Lactate stimulation of macrophage-derived angiogenic activity is associated with inhibition of Poly(ADP-ribose) synthesis.

Injury and inflammation lead to hypoxia and elevated lactate in wounds. This redox environment establishes cells in a reparative phenotype and leads macrophages to release angiogenic substances by unclear mechanisms. We investigated compounds known to modulate polyadenosine diphophoribose (pADP-R) levels in their effect on macrophage-derived angiogenic activity. Macrophages cultured from rabbit bone marrow were exposed to lactate, nicotinamide, and/or beta-nicotinamide adenine dinucleotide (NAD+). Supernatants were assayed for angiogenesis, and macrophages were analyzed for NAD+ content, poly(ADP-ribose) synthetase activity, and total (ADP-ribose)n synthesis.
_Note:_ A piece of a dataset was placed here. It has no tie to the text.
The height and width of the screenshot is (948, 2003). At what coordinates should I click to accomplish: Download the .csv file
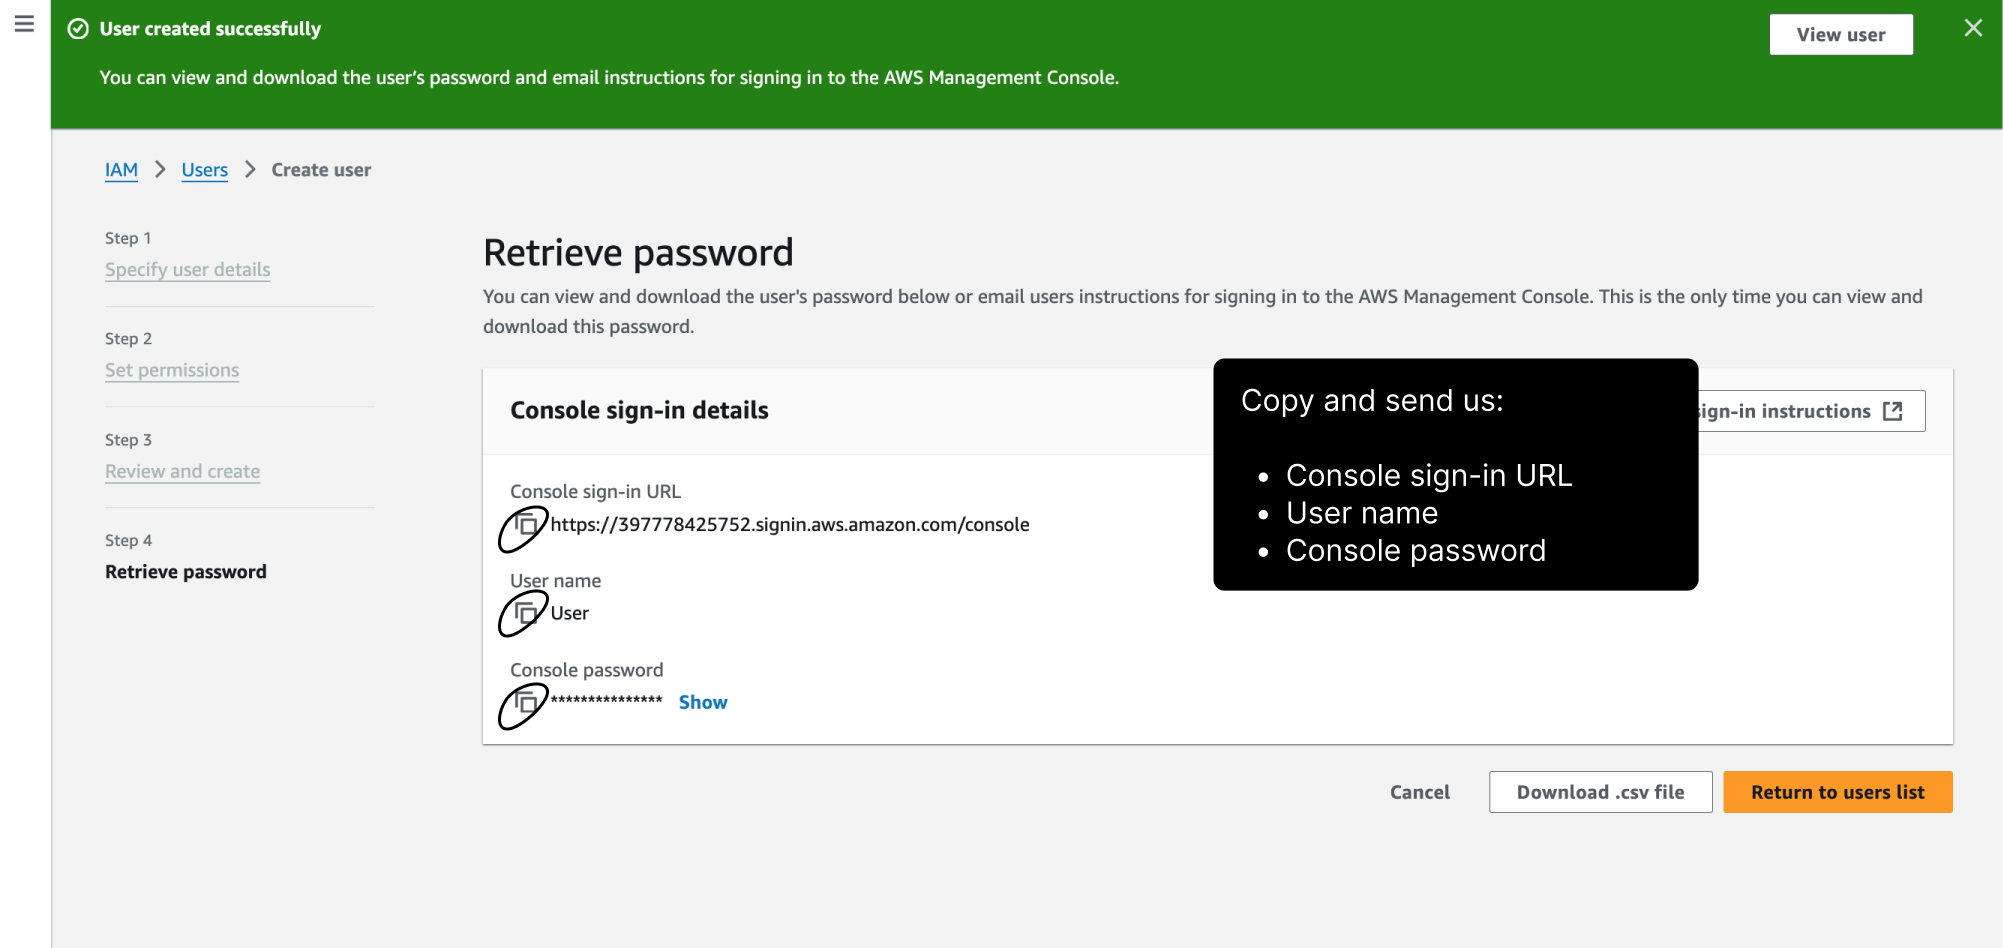coord(1600,792)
Lactate-, nicotinamide-, and lactate and nicotinamide-treated macrophages elicited significantly increased angiogenic activity compared with control or NAD+-treated cells. Lactate treatment decreased NAD+ content by 42 +/- 4% and (ADP-ribose)n synthesis by 37 +/- 5%. Nicotinamide reduced poly(ADP-ribose) synthetase activity and poly(ADP-ribose) synthesis. Thus, macrophage-derived angiogenic activity may be mediated by the redox environment involving NAD+ metabolites.